*Try it:* Count, in the data that follows, every line with the string "agent", and give that count as the whole reply.

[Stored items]

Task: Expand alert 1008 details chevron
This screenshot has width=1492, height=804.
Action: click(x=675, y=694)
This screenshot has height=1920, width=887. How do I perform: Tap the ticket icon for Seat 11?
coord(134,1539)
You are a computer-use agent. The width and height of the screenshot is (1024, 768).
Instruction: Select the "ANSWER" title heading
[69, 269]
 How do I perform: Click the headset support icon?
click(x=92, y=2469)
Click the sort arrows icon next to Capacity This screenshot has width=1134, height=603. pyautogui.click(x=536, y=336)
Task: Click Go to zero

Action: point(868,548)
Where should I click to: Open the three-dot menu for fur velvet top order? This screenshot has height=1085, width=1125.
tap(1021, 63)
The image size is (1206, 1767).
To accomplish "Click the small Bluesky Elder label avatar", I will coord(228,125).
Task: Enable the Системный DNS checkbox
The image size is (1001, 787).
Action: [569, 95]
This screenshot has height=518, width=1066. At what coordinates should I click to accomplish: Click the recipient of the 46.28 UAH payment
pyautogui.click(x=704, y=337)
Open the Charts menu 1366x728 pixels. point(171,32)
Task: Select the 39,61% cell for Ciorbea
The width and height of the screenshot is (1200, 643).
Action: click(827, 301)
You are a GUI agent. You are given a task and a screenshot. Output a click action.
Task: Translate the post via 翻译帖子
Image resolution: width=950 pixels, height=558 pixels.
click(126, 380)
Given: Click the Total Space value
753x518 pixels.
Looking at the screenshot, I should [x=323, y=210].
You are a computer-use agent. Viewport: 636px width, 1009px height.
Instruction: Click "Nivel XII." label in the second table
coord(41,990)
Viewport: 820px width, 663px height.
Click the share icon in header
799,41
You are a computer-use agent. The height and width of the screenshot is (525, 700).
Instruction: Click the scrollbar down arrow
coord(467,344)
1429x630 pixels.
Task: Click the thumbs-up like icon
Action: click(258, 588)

*Answer for this exercise:* 4